**** Listed entries ****

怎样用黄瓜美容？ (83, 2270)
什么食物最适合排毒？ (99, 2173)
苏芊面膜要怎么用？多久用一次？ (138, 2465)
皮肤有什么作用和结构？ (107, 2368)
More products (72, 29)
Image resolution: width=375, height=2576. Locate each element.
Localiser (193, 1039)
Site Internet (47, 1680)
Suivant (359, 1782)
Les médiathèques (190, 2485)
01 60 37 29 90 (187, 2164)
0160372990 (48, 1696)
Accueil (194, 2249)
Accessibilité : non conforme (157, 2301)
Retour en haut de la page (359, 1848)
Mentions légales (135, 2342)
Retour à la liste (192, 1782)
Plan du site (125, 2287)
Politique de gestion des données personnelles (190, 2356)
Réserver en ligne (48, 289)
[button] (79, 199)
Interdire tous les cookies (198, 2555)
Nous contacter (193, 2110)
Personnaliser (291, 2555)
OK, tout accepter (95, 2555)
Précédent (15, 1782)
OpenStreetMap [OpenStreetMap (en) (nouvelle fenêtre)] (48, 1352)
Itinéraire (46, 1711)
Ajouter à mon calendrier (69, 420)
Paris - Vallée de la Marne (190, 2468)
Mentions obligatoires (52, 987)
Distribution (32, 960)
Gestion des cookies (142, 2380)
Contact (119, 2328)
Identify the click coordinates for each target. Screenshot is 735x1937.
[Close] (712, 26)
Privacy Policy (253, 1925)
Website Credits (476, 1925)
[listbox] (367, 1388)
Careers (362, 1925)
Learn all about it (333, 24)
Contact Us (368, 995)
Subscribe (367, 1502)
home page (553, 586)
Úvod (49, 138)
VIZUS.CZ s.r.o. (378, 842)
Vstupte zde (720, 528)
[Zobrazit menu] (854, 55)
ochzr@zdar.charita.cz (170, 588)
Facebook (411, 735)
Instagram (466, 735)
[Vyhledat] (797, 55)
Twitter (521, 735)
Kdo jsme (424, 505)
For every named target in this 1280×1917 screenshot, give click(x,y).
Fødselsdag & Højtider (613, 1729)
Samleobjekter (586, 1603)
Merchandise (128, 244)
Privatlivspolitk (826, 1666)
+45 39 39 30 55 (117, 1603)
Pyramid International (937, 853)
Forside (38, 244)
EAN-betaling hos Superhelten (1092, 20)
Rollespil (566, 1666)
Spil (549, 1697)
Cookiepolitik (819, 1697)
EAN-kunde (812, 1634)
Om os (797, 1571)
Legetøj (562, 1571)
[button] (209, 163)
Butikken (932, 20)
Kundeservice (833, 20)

****

• _Task brief_: Rescale the entries from the line containing "For every named" through the last entry, inclusive. Reproduce each line, requests included, with every coordinate in the answers multiplied by 2.35 and rounded to a whole number (halves rounded up), and give only these lines.

• _Answer to the exercise_:
For every named target in this 1280×1917 screenshot, give click(x,y).
Fødselsdag & Højtider (1441, 4063)
Samleobjekter (1377, 3767)
Merchandise (301, 573)
Privatlivspolitk (1941, 3915)
+45 39 39 30 55 (275, 3767)
Pyramid International (2202, 2005)
Forside (89, 573)
EAN-betaling hos Superhelten (2566, 47)
Rollespil (1330, 3915)
Spil (1290, 3988)
Cookiepolitik (1925, 3988)
EAN-kunde (1908, 3840)
Om os (1873, 3692)
Legetøj (1321, 3692)
[button] (491, 383)
Butikken (2190, 47)
Kundeservice (1958, 47)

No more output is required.